> [Given request]:
Rewrite these entries with "checkbox" swapped for "check box" and nothing else altered, leaving the pictures out of your answer.

Word and item position data
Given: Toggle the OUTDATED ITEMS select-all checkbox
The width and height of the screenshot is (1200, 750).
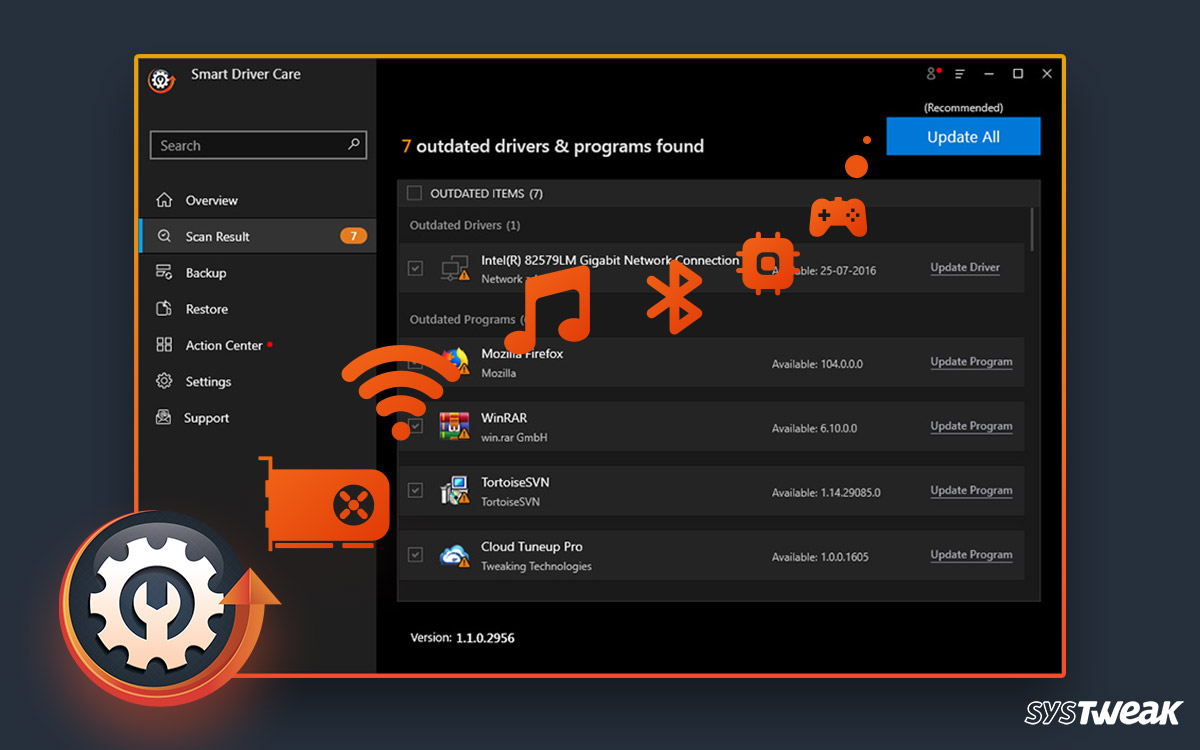Looking at the screenshot, I should click(414, 193).
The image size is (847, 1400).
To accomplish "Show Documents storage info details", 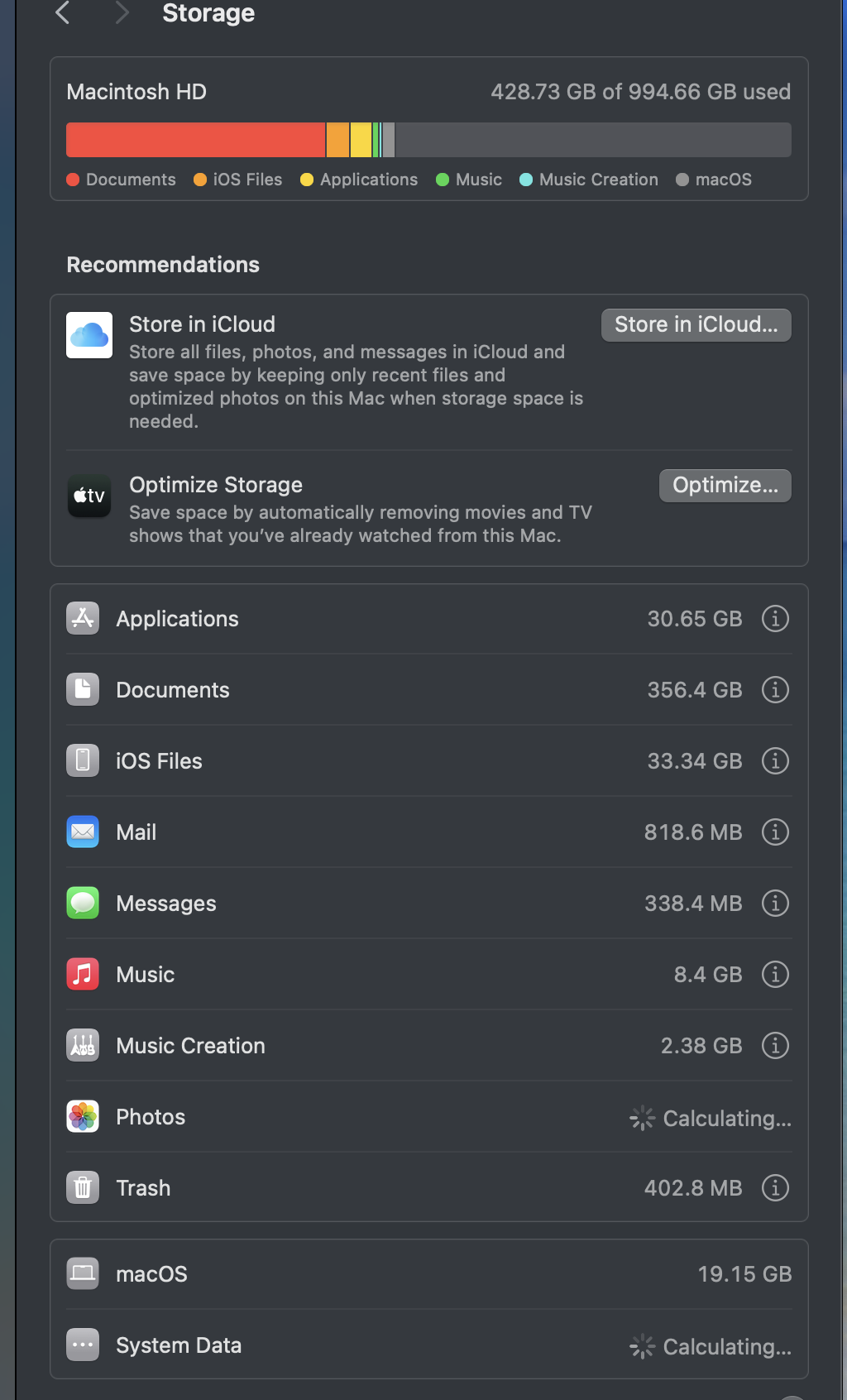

> [The result]:
Given: Toggle the OUTDATED ITEMS select-all check box
The width and height of the screenshot is (1200, 750).
Looking at the screenshot, I should click(414, 193).
The image size is (847, 1400).
To accomplish "Show Documents storage info details", 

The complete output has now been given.